Listed entries
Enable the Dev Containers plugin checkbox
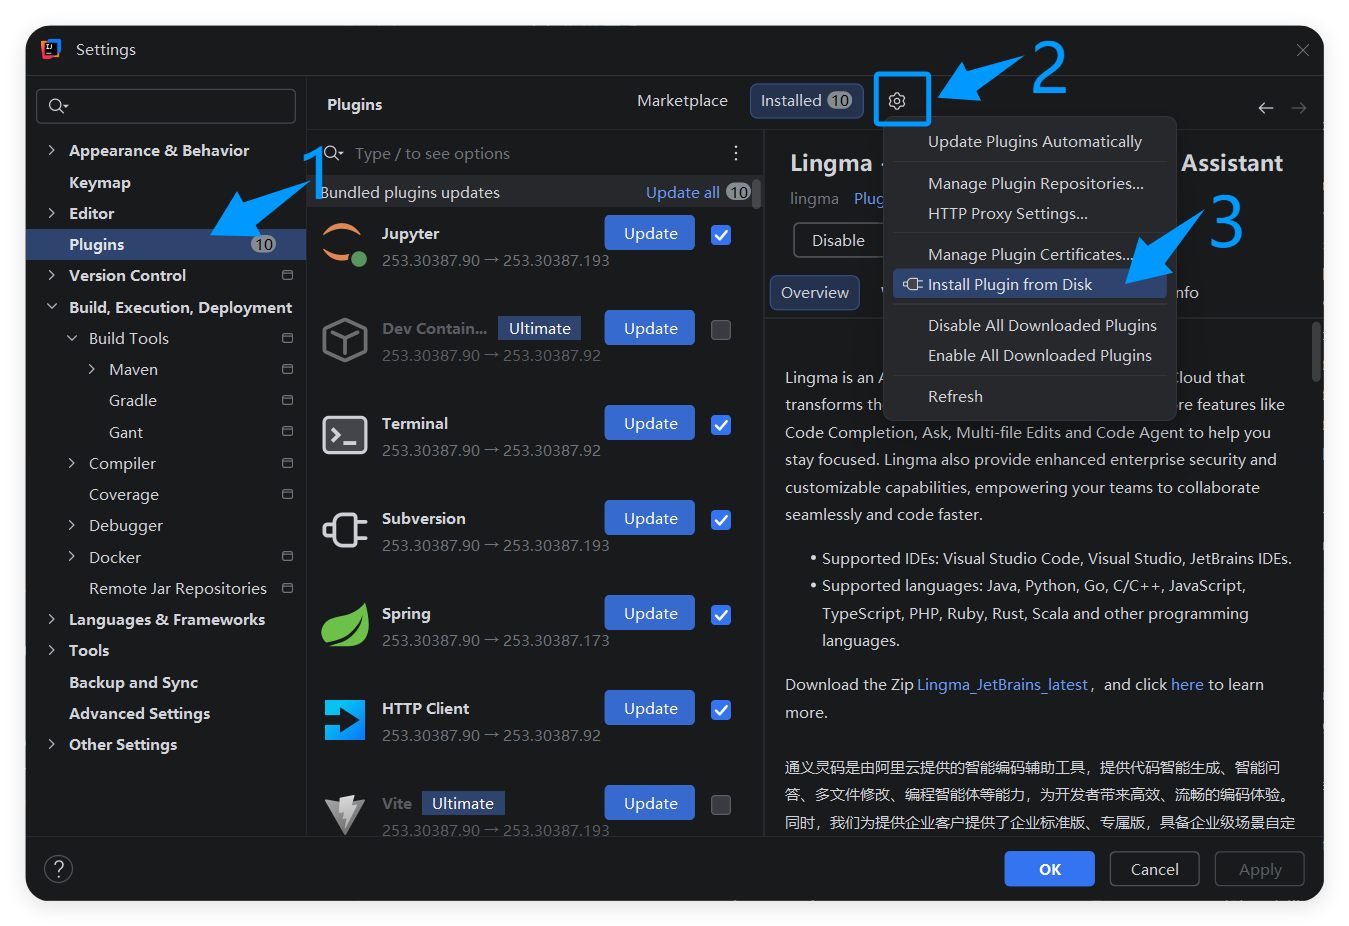Viewport: 1349px width, 926px height. pyautogui.click(x=721, y=330)
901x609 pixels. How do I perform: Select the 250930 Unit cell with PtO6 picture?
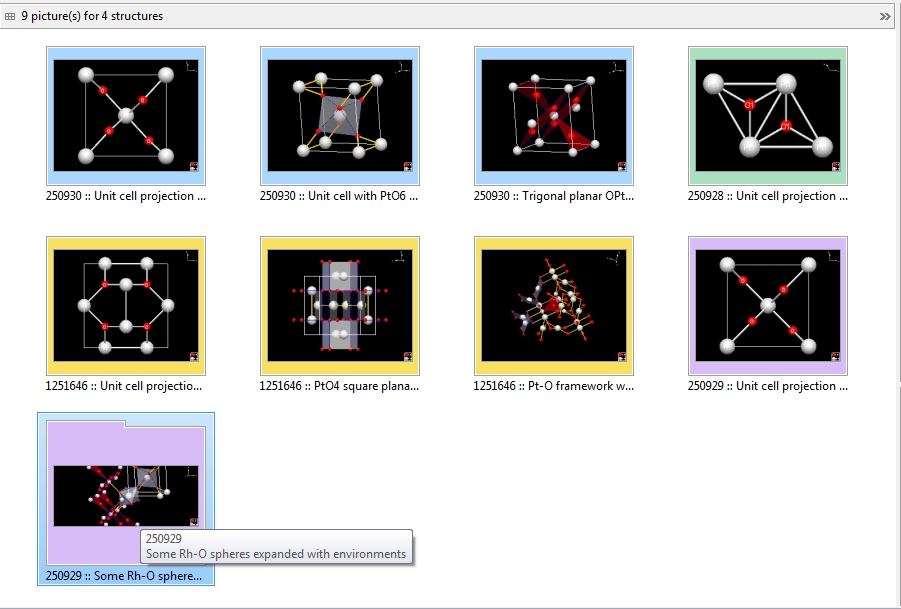coord(340,115)
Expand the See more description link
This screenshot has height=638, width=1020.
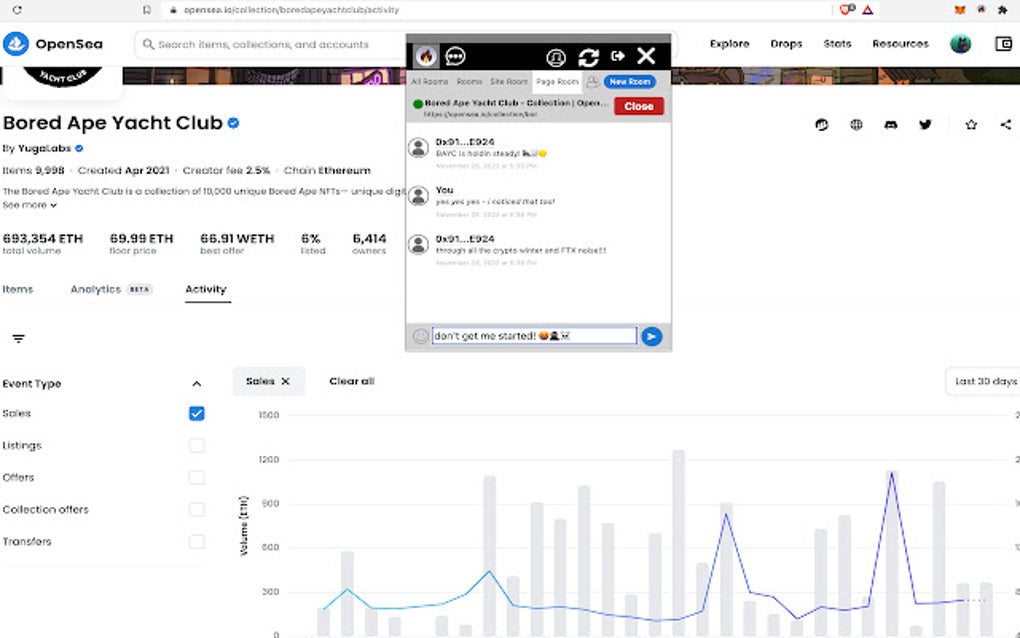pos(30,205)
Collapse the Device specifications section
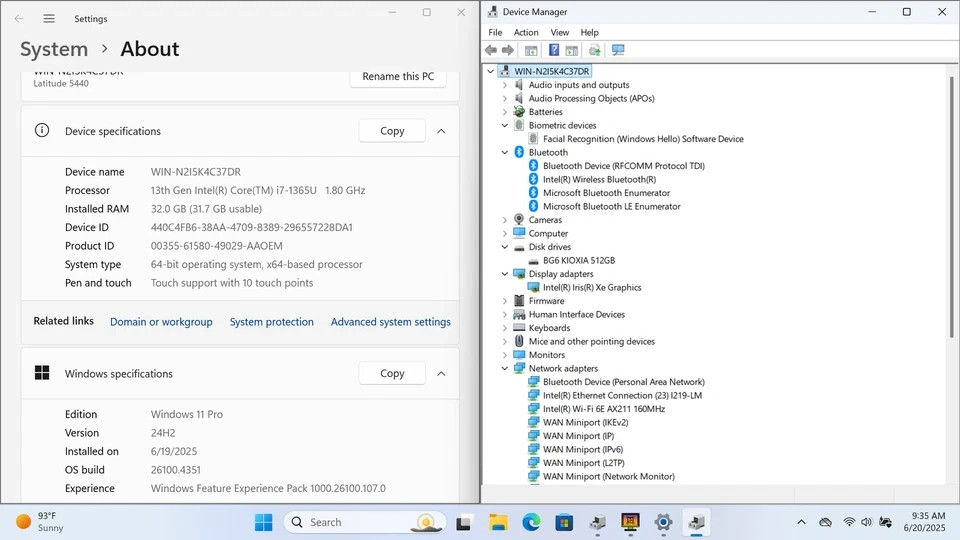This screenshot has width=960, height=540. [441, 131]
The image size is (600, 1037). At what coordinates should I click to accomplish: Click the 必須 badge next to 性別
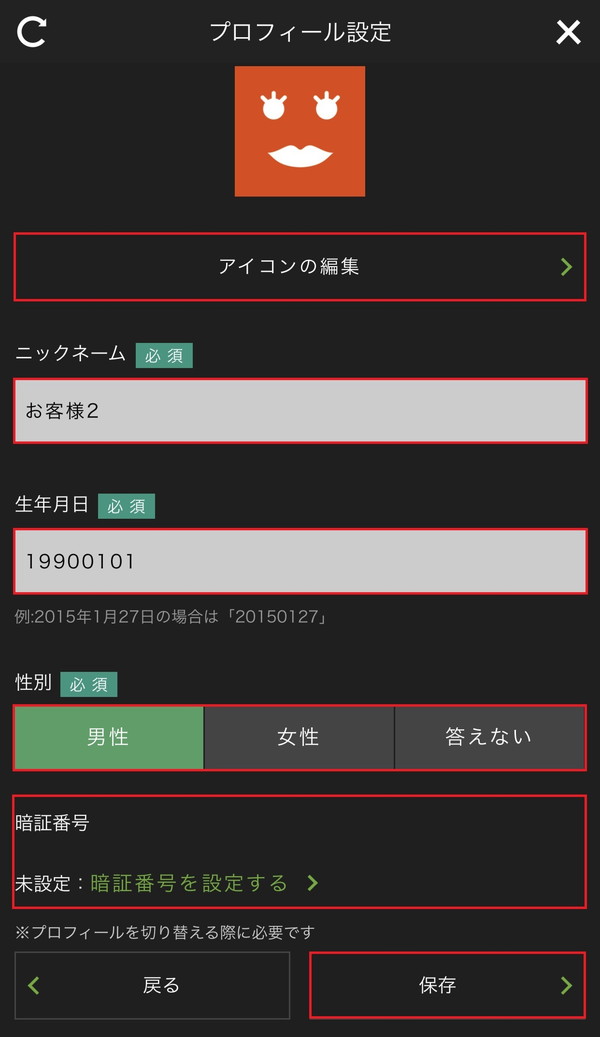[x=89, y=684]
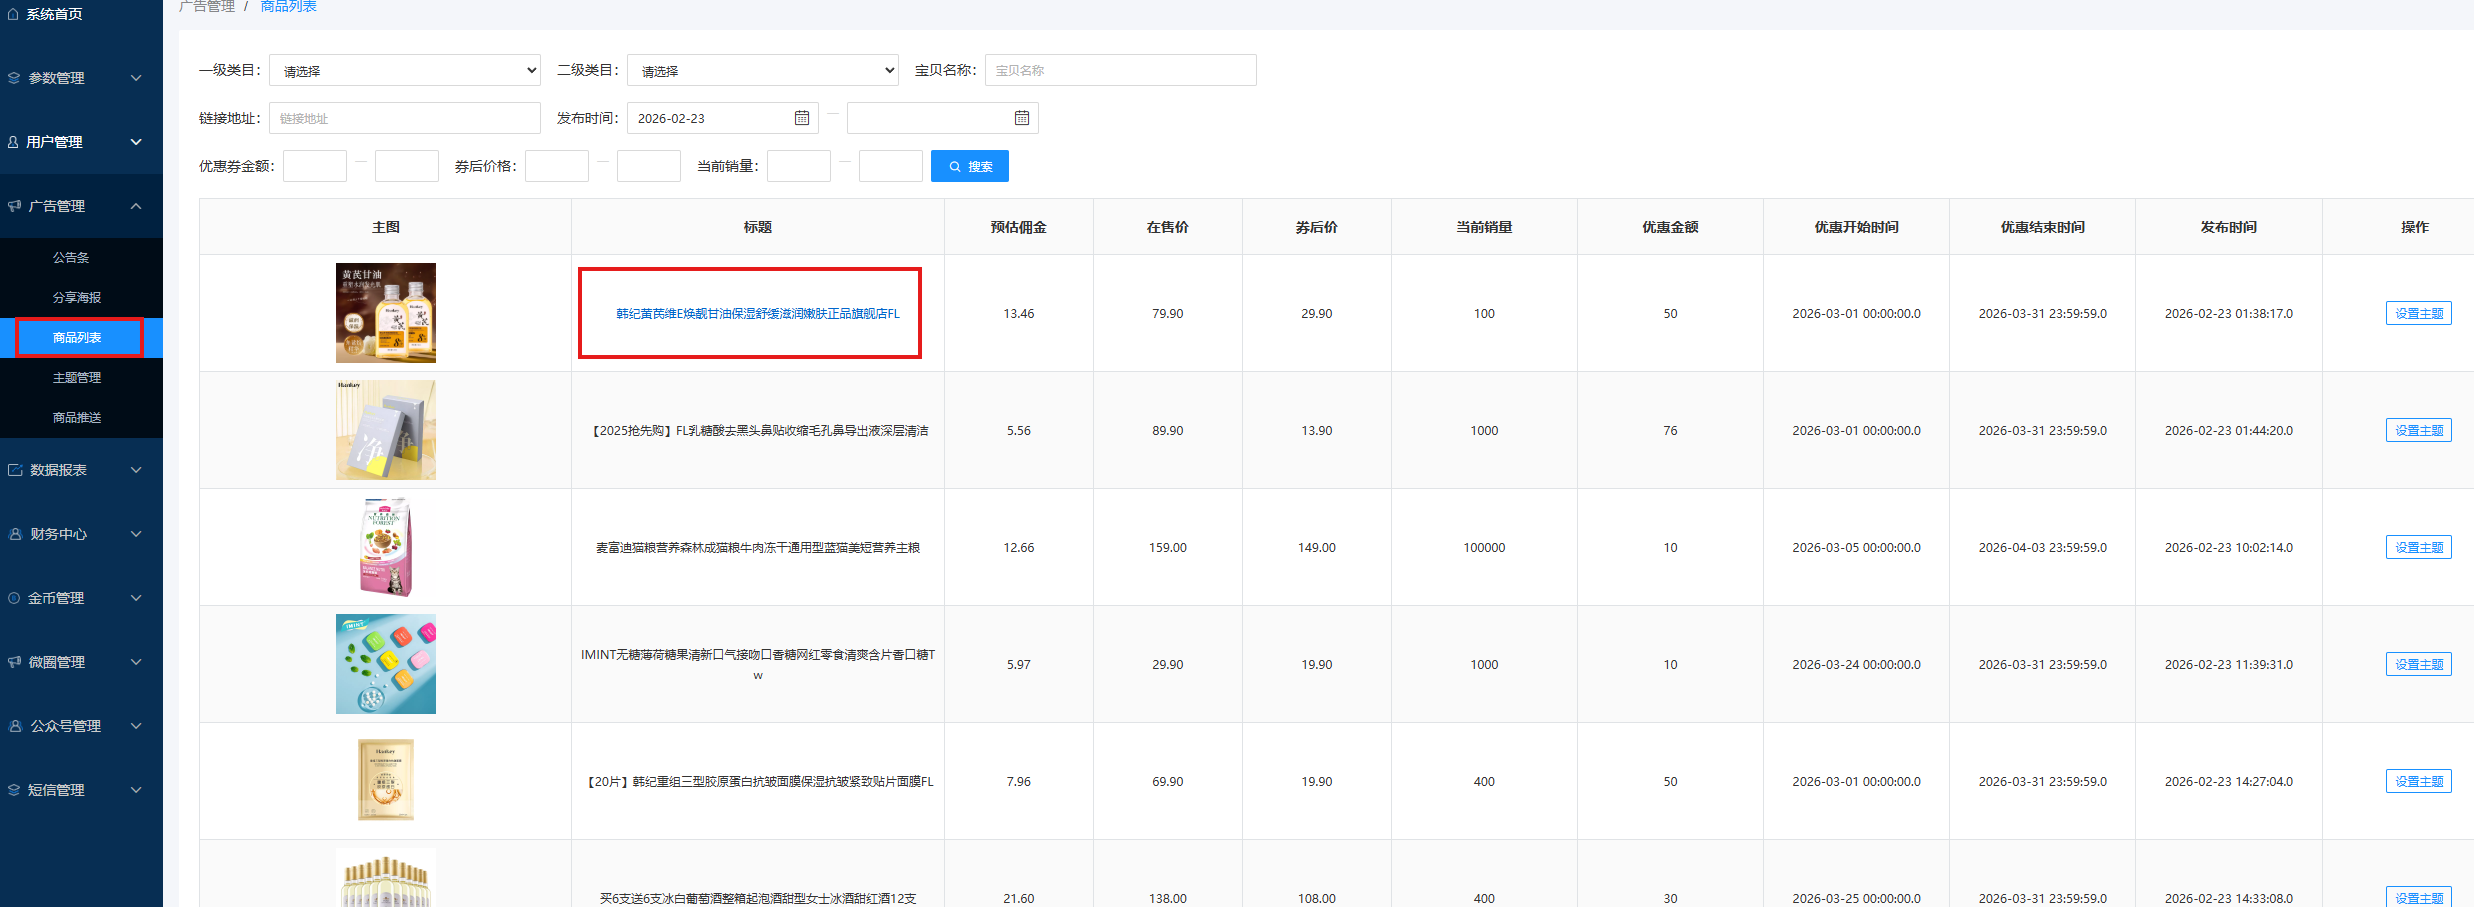Screen dimensions: 2474x907
Task: Expand the 财务中心 sidebar menu
Action: coord(136,534)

Task to carry out
Word for word, output the lines from the line bearing "901x609 pixels. How" through the end of the records above, and only those, without the pictures.

Answer to this exercise
901x609 pixels. How do I perform: Select the 250930 Unit cell with PtO6 picture?
coord(340,115)
Expand the See more description link
This screenshot has height=638, width=1020.
pos(30,205)
Collapse the Device specifications section
This screenshot has width=960, height=540. [441, 131]
The image size is (600, 1037). At what coordinates should I click to accomplish: Click the 必須 badge next to 性別
[x=89, y=684]
Screen dimensions: 2474x907
Task: Expand the 财务中心 sidebar menu
Action: coord(136,534)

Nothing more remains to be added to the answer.